-- WHAT YOU NEED TO DO --
For the data that follows, report how many lines contain the word "Vetter", and nothing else.

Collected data
+ + +

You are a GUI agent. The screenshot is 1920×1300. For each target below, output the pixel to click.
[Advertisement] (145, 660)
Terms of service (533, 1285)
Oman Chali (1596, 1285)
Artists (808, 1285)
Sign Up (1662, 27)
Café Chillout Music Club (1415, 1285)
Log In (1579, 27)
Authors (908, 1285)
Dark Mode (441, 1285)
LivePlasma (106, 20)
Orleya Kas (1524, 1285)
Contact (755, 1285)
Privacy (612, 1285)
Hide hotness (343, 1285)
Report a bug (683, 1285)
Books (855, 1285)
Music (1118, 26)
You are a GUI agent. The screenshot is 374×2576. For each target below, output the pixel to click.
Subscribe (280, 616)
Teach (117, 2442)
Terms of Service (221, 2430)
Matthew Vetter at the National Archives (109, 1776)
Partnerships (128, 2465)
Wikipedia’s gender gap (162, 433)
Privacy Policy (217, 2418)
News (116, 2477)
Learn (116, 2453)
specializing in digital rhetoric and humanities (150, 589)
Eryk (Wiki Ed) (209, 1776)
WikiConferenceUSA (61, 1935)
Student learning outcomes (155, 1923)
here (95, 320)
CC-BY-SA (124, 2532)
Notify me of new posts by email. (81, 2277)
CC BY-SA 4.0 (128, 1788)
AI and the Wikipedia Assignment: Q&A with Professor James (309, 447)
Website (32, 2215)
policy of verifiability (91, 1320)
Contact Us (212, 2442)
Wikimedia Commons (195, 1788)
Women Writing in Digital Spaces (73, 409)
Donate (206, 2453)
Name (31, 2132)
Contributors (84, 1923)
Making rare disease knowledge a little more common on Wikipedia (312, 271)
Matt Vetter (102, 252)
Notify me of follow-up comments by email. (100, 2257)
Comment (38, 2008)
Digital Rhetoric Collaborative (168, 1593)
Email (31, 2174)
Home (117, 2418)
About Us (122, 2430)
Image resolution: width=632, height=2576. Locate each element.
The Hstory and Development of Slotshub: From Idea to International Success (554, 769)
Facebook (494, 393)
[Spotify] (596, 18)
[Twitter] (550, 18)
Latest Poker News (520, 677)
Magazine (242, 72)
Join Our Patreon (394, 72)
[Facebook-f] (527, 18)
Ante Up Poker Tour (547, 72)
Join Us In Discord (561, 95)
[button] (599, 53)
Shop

+ + +

-- WORKED SOLUTION --
2